The nurse is visiting a homeless shelter for older persons to provide a health-promotion activity. Which of the following factors are associated with adult homelessness?
- A. Low income
- B. Reduced cognitive capacity
- C. Decreased health problems
- D. Abundance of affordable housing
- E. Living alone
Correct Answer: A,B,E
Rationale: Key factors associated with homelessness are low income, reduced cognitive capacity, and living alone. There is a shortage of affordable housing and homeless adults generally have an increase in health problems.
The nurse is admitting an older-adult patient who is hospitalized with an acute illness. Which of the following interventions should the nurse do first?
- A. Orientate the patient to their room.
- B. Administer the prescribed PRN sedative medication.
- C. Ask the health care provider to order a vest restraint.

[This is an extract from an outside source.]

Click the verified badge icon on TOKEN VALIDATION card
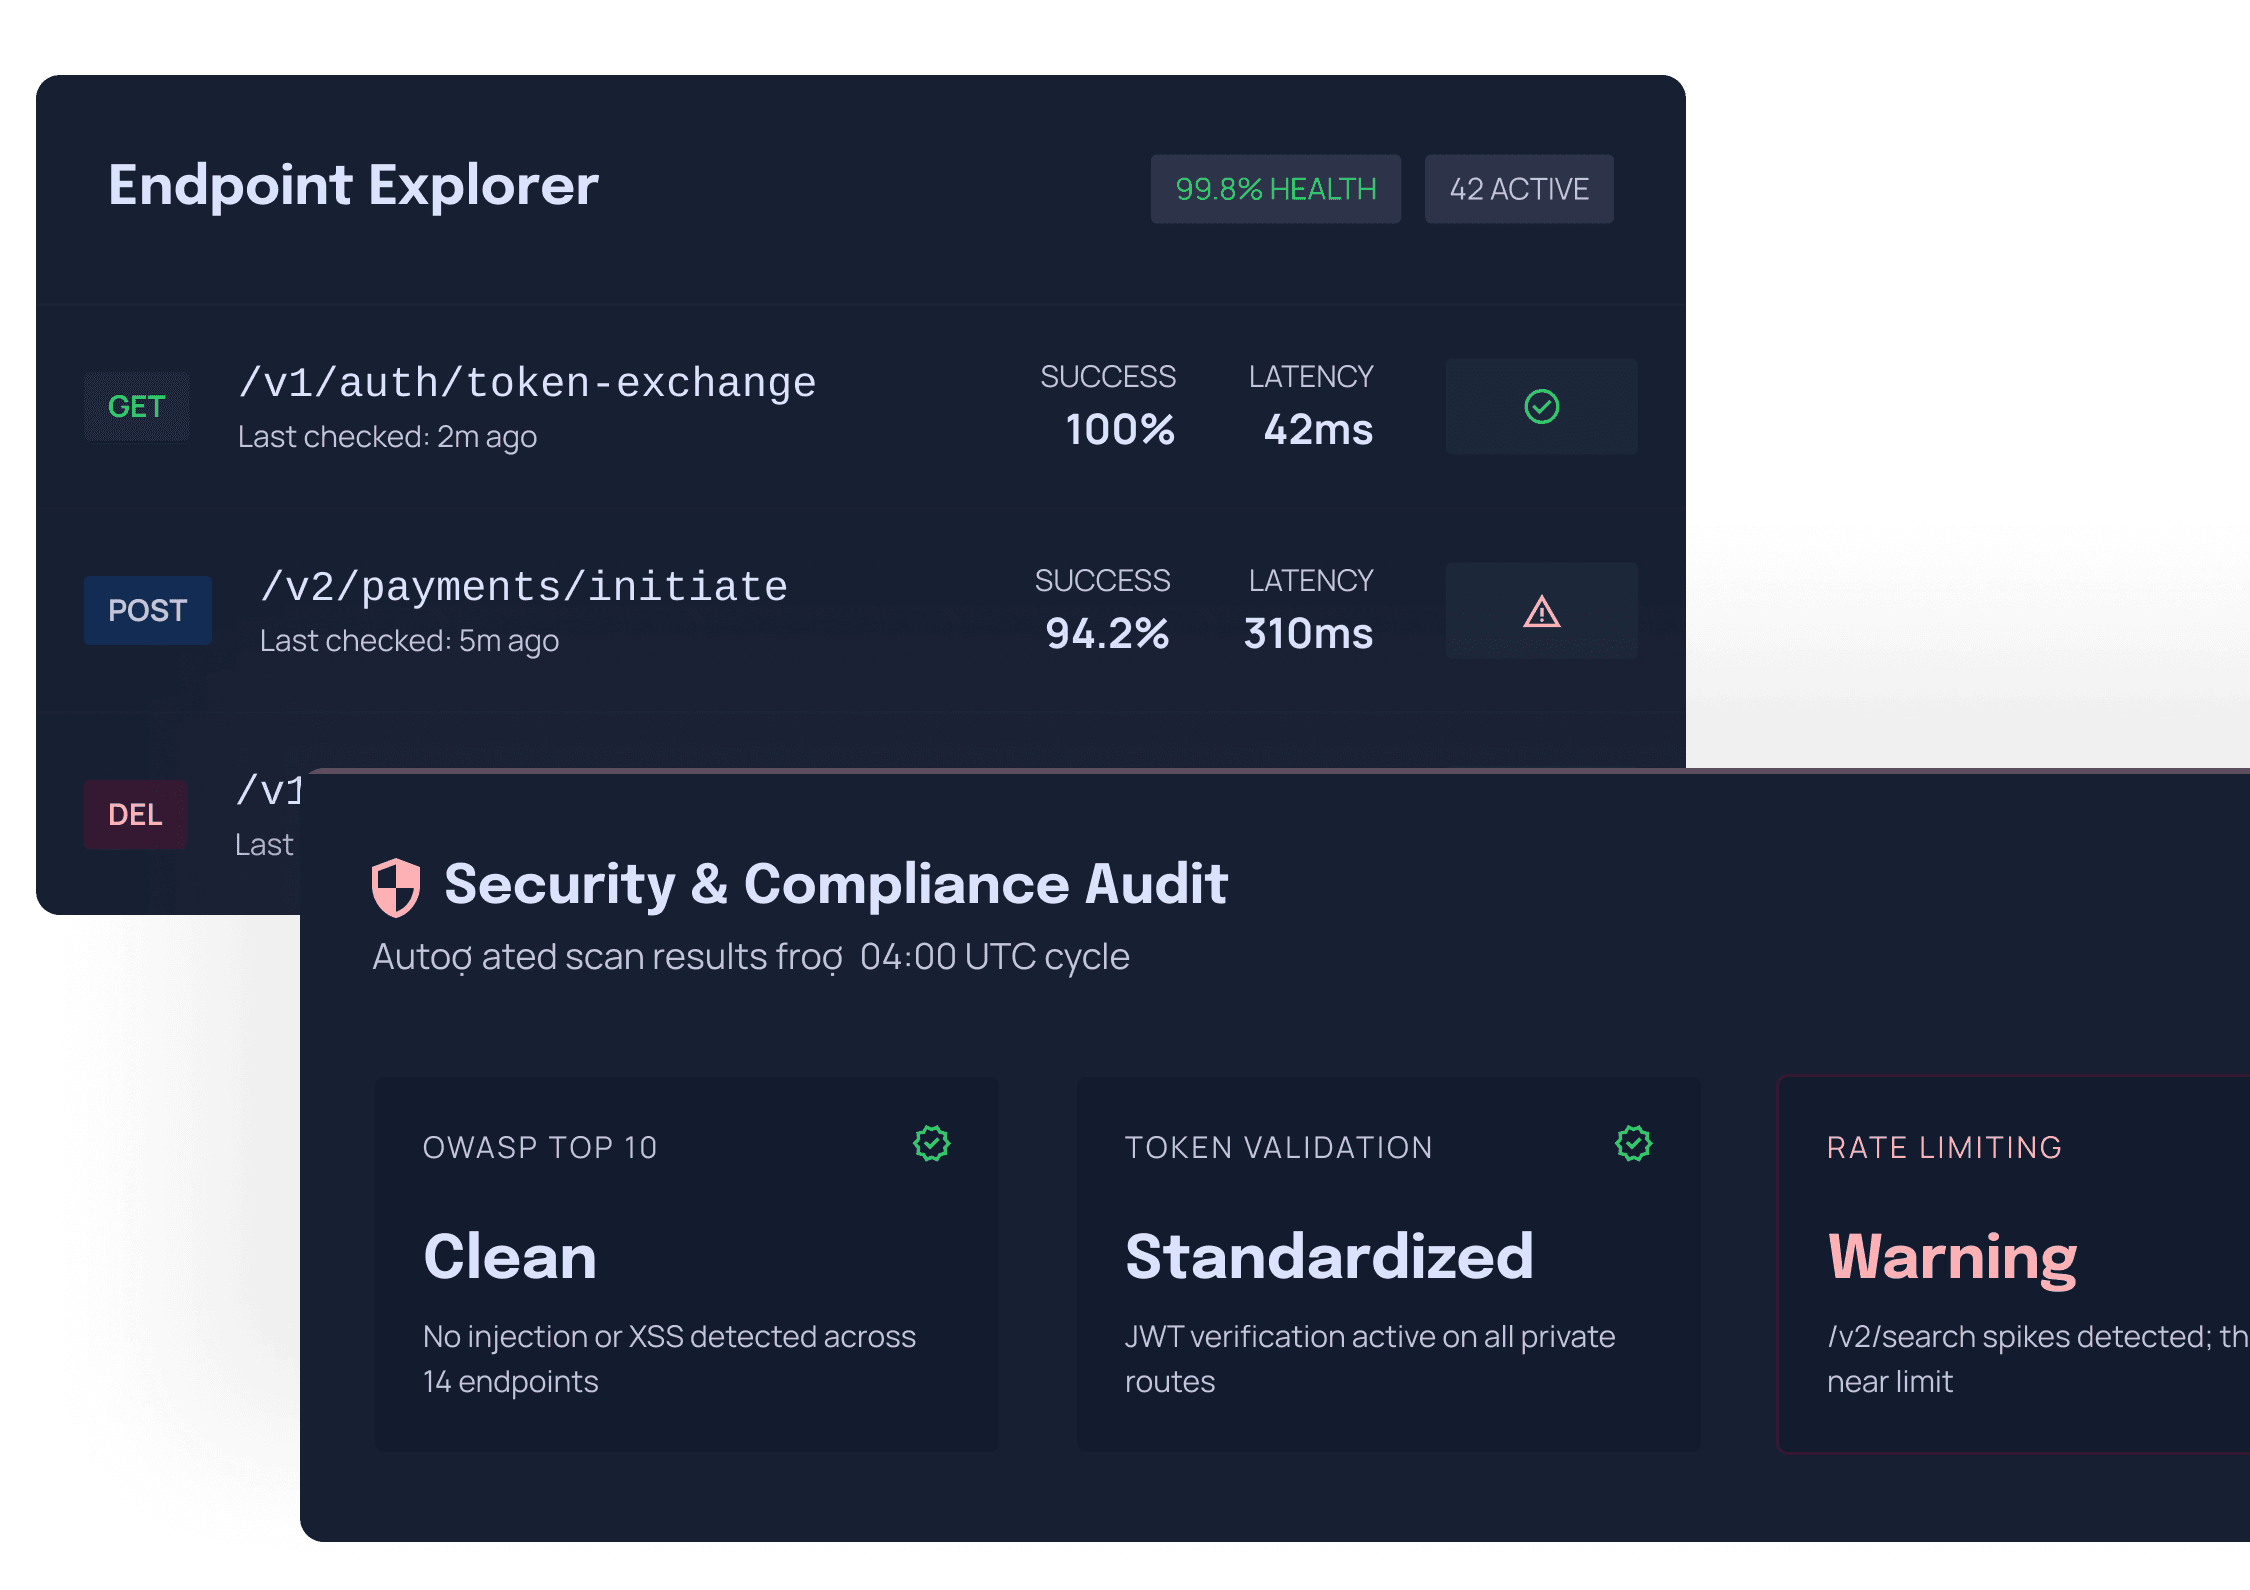The height and width of the screenshot is (1590, 2250). [1632, 1143]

- D. Place the patient in a 'geri chair' near the nurse's station for observation.
Correct Answer: A
Rationale: The older adult who moves to a different location needs a thorough orientation to the environment. The nurse should repeatedly reassure the patient that he or she is safe and attempt to answer all questions. The unit should foster patient orientation by displaying large-print clocks, avoiding complex or visually confusing wall designs, clearly designating doors, and using simple bed and nurse-call systems. Physical or chemical restraints may be necessary, but the nurse's first action should be to provide an ongoing and clear physical orientation. There is no indication that the patient needs observation at this time.
The home health nurse is caring for an older-adult patient who lives alone and is taking seven different prescribed medications for persistent health problems. Which of the following nursing interventions would be most appropriate to ensure medication regimen adherence?
- A. Use a marked pillbox to set up the patient's medications.
- B. Discuss the option of moving to an assisted-living facility.
- C. Remind the patient about the importance of taking medications.
- D. Visit the patient daily to administer the prescribed medications.
Correct Answer: A
Rationale: Since forgetting to take medications is a common cause of medication errors in older persons, the use of medication reminder devices is helpful when older persons have multiple medications to take. There is no indication that the patient needs to move to assisted living or that the patient does not understand the importance of medication regimen adherence. Home health care is not designed for the patient who needs ongoing assistance with activities of daily living (ADLs) or instrumental ADLs (IADLs).
The nurse is admitting an older-adult patient who has urinary urgency and a possible urinary tract infection (UTI). Which of the following actions should the nurse implement first?
- A. Assess the patient's orientation.
- B. Inspect for abdominal distension.
- C. Question the patient about hematuria.
- D. Invite the patient to use the bathroom.
Correct Answer: D
Rationale: Before beginning the assessment of an older patient with a UTI and urgency, the nurse should have the patient empty the bladder because bladder fullness or discomfort will distract from the patient's ability to provide accurate information. The patient may seem disoriented if distracted by pain or urgency. The physical assessment data are obtained after the patient is as comfortable as possible.